Jason Bitsky *77

1 Year Ago

Conservatives Facing Barriers to Civil Discourse

Like CNN’s notorious and frequently lampooned mischaracterization of the Kenosha, Wisconsin, riots as “mostly peaceful protests,” I don’t know whether to laugh or to cry at President Eisgruber ’83’s proud assertion that “I believe we have [civil discourse] on most American college campuses.” I suppose that those weasel words “I believe” and “most” give him some wiggle room, but could anything be further from the truth?

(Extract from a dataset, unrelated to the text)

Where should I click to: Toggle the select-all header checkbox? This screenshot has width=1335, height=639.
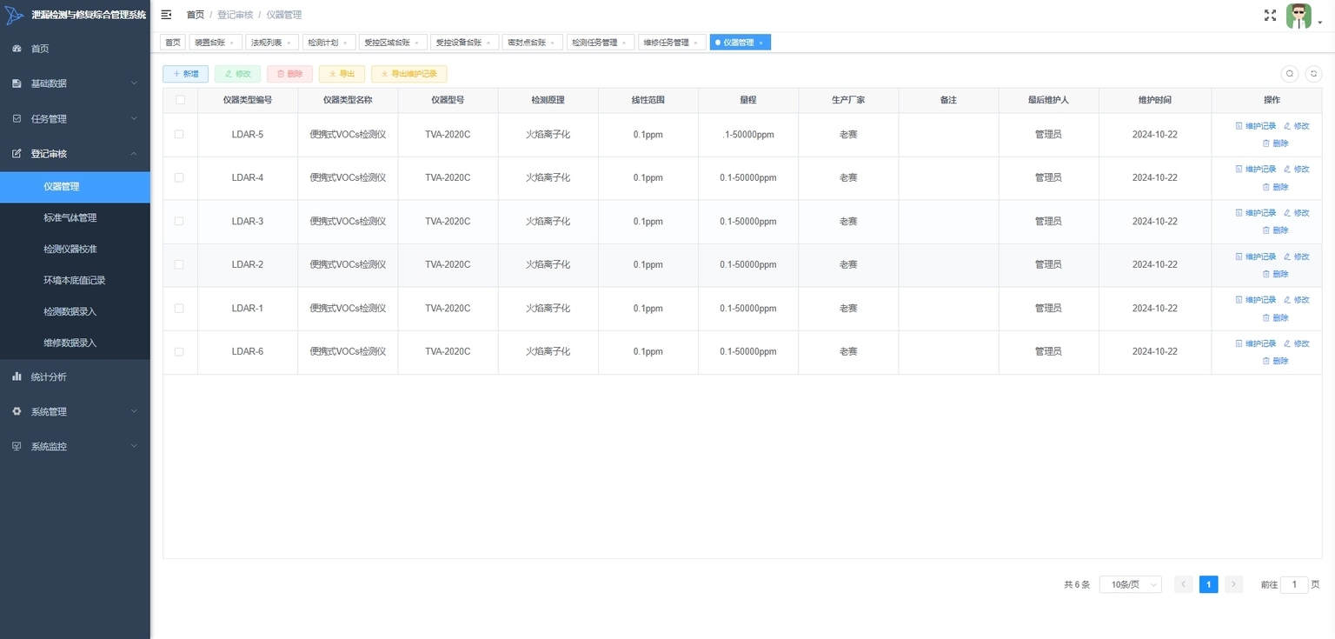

Is he living in a parallel universe where conservative speakers — indeed, anyone who dares defy the intolerant progressive orthodoxy that pervades so much of academia, at Berkeley, Pitt, San Francisco State, and on and on — were not blocked from speaking, not assaulted, intimidated, or “disinvited,” where MIT Professor Robert van der Hilst does not say, “Freedom of speech goes very far but it makes civility difficult,” and Professor Phoebe Cohen at Williams does not dismiss the “idea of intellectual debate and rigor as the pinnacle of intellectualism [coming as it does] from a world in which white men dominated,” and where Dorian Abbot delivers his (totally apolitical) lecture on “Climate and the Potential for Life on Other Planets” at MIT? It could be that Princeton and the University of Chicago, among the nation’s preeminent institutions, are a little better than the rest, but generally the furious and violent suppression of opposing opinions continues. As activism degenerates into fanaticism, as propaganda and indoctrination replace reliable information and thoughtful analysis and debate, this has always been the case.